Department of Neurology and Institute of Neurology, Ruijin Hospital, Shanghai Jiao Tong University School of Medicine, Shanghai, China; Department of Pathology, Case Western Reserve University, Cleveland, OH 44106, USA.
Department of Pathology, Case Western Reserve University, Cleveland, OH 44106, USA.
Biochim Biophys Acta Mol Basis Dis. 2017 Nov;1863(11):2791-2795. doi: 10.1016/j.bbadis.2017.07.032. Epub 2017 Jul 29.
Defect in the complex I of the mitochondrial electron-transport chain is a characteristic of Parkinson's disease (PD) which is thought to play a critical role in the disease pathogenesis. Mutations in vacuolar protein sorting 35 (VPS35) cause autosomal dominant PD and we recently demonstrated that pathogenic VPS35 mutations cause mitochondrial damage through enhanced mitochondrial fragmentation. In this study, we aimed to determine whether pathogenic VPS35 mutation impacts the activity of complex I and its underlying mechanism. Indeed, VPS35 D620N mutation led to decreased enzymatic activity and respiratory defects in complex I and II in patient fibroblasts. While no changes in the expression of the complex I and II subunits were noted, the level of assembled complex I and II as well as the supercomplex was significantly reduced in D620N fibroblasts. Importantly, inhibition of mitochondrial fission rescued the contents of assembled complexes as well as the functional defects in complex I and II. Overall, these results suggest that VPS35 D620N mutation-induced excessive mitochondrial fission leads to the defects in the assembled complex I and supercomplex and causes bioenergetics deficits.

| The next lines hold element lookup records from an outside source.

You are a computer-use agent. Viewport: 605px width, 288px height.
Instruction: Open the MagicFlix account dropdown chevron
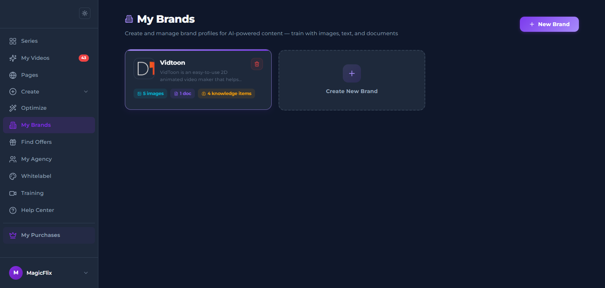(x=86, y=273)
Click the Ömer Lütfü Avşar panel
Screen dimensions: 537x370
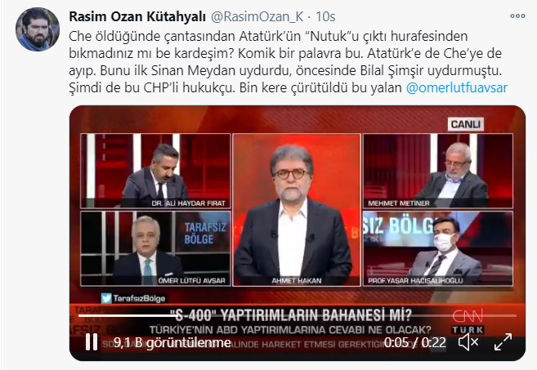click(155, 248)
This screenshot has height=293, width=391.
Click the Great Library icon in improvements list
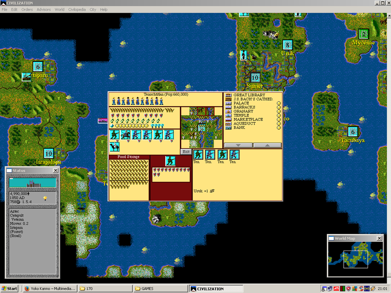(228, 94)
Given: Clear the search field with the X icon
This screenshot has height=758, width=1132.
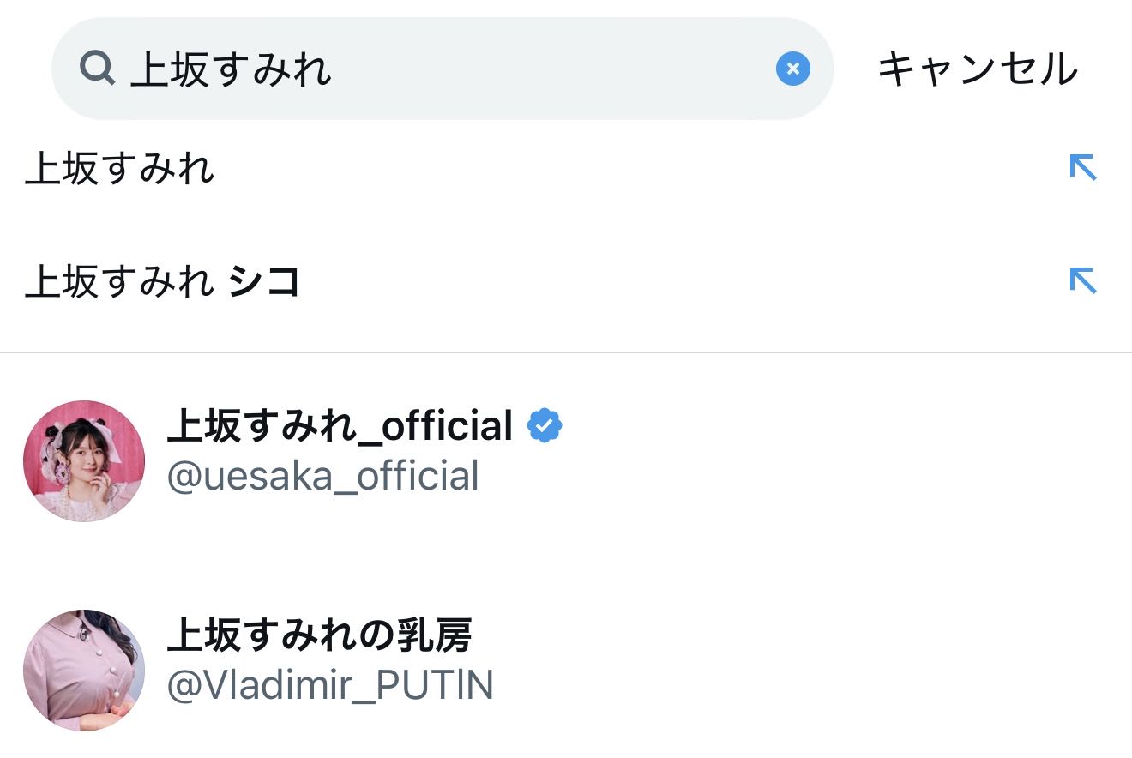Looking at the screenshot, I should click(792, 69).
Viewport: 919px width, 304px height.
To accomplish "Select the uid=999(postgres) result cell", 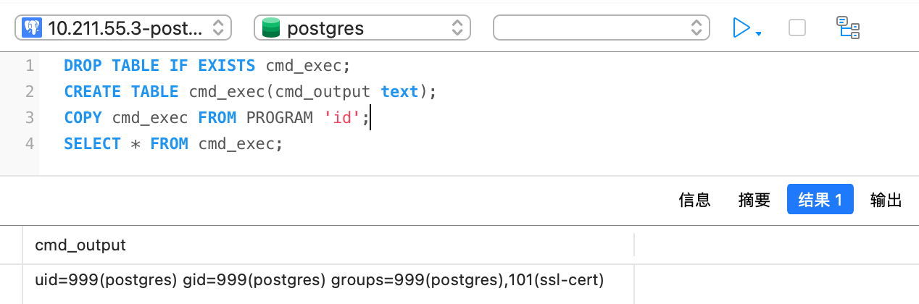I will [319, 279].
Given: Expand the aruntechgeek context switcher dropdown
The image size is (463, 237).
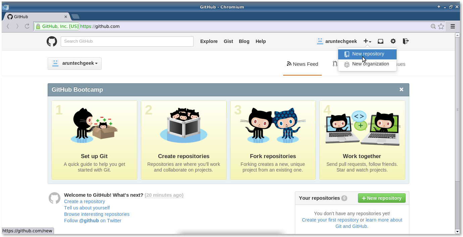Looking at the screenshot, I should [74, 63].
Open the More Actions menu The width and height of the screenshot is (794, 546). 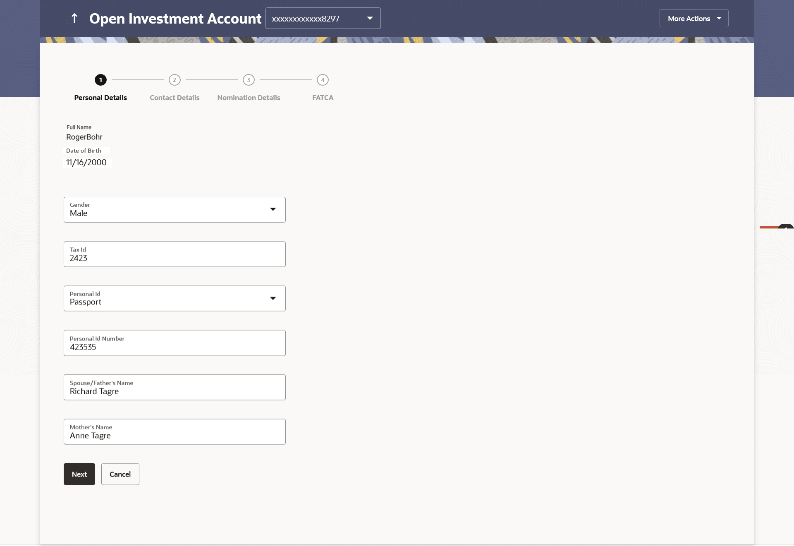tap(694, 18)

线粒体电子传递链复合物 I 的缺陷是帕金森病 (PD) 的特征,被认为在疾病发病机制中起关键作用。液泡蛋白分选 35 (VPS35) 的突变导致常染色体显性 PD,我们最近证明,致病性 VPS35 突变通过增强线粒体片段化引起线粒体损伤。在这项研究中,我们旨在确定致病性 VPS35 突变是否会影响复合物 I 的活性及其潜在机制。事实上,VPS35 D620N 突变导致患者成纤维细胞中复合物 I 和 II 的酶活性和呼吸缺陷降低。虽然复合物 I 和 II 的亚基表达没有变化,但 D620N 成纤维细胞中组装的复合物 I 和 II 以及超复合物的水平显著降低。重要的是,线粒体分裂的抑制挽救了组装复合物的含量以及复合物 I 和 II 的功能缺陷。总体而言,这些结果表明,VPS35 D620N 突变诱导的过度线粒体分裂导致组装复合物 I 和超复合物的缺陷,并导致生物能量不足。